Channelpedia

PubMed 16022964


Referenced in: none

Automatically associated channels: Kir2.3 , Kir6.2 , Kv7.1 , Nav1.5



Title: Developmental aspects of long QT syndrome type 3 and Brugada syndrome on the basis of a single SCN5A mutation in childhood.

Authors: Gertie C M Beaufort-Krol, Maarten P van den Berg, Arthur A M Wilde, J Peter van Tintelen, Jan Willem Viersma, Connie R Bezzina, Margreet Th E Bink-Boelkens

Journal, date & volume: J. Am. Coll. Cardiol., 2005 Jul 19 , 46, 331-7

PubMed link: http://www.ncbi.nlm.nih.gov/pubmed/16022964


Abstract
The aim was to investigate at what age electrocardiographic characteristics of long QT syndrome type 3 (LQT3) and Brugada syndrome (BS), based on a single SNC5A mutation, appear.The QT interval (QT) in LQT3 is prolonged during bradycardia.
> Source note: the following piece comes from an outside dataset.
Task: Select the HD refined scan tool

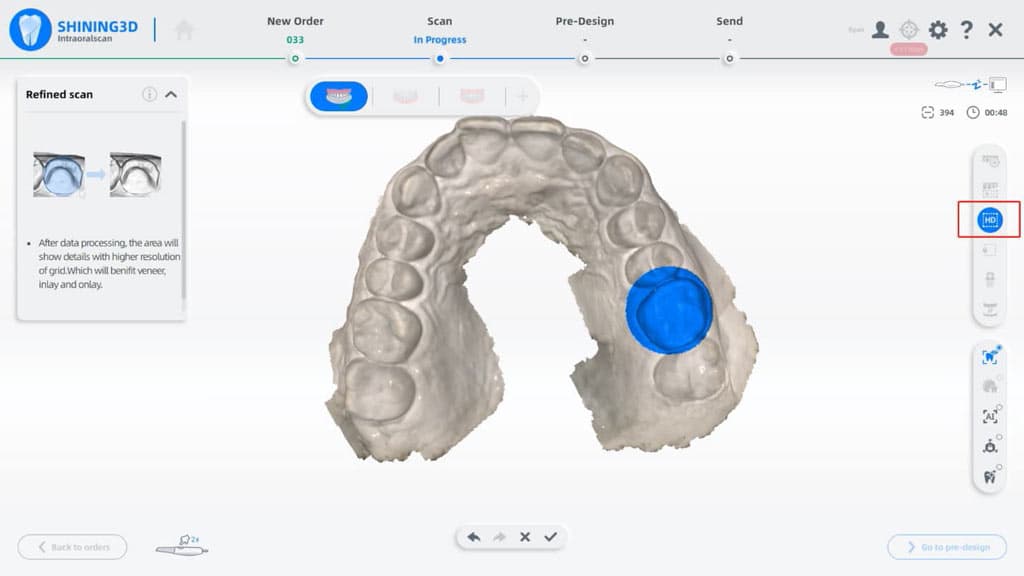Action: pyautogui.click(x=988, y=220)
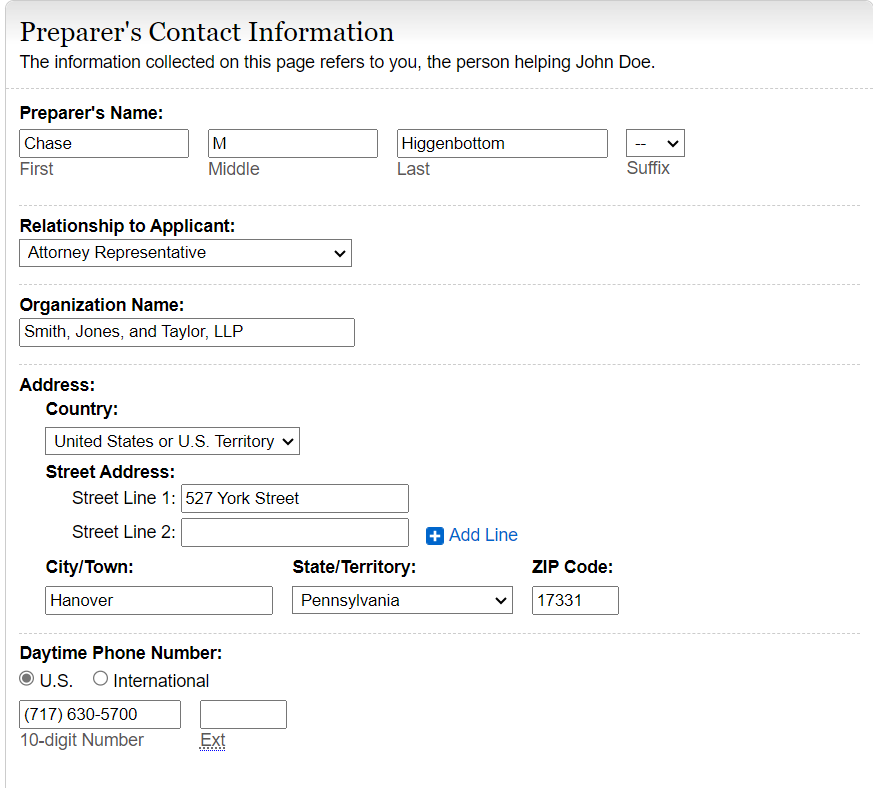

It is not clear yet if this is obvious in young children with a relative fast heart rate (HR).Thirty-six children with an SNC5A gene mutation (1795insD) and 46 non-carrier siblings were investigated. In different age groups, HR, QT, QTc, and ST-segment elevation on a 12-lead electrocardiogram (ECG), and HR, QT, QTc, and DeltaQT after the longest pause in a Holter (recording) were evaluated.In all age groups, HR at rest tended to be lower in carriers than in non-carriers, and QT was longer in carriers than in non-carriers. The Brugada phenotype was found >5 years. Gender specific differences were not identified. The QT at lower HR and DeltaQT were longer in carriers than in non-carriers. A QTc of > or =0.44 s at the lowest HR (sensitivity 100%; specificity 88.4%) and DeltaQT > or =60 ms (sensitivity 100%; specificity 82.6%) were good predictors for having LQT3.We conclude that electrocardiographic characteristics of LQT3 and BS show age-dependent penetrance. A QT prolongation and conduction disease were present from birth onwards, whereas ST-segment elevation only developed >5 years. Good tools for clinical diagnosis of LQT3 in this family are QTc at the lowest HR and DeltaQT after a pause in a Holter, even at very young age.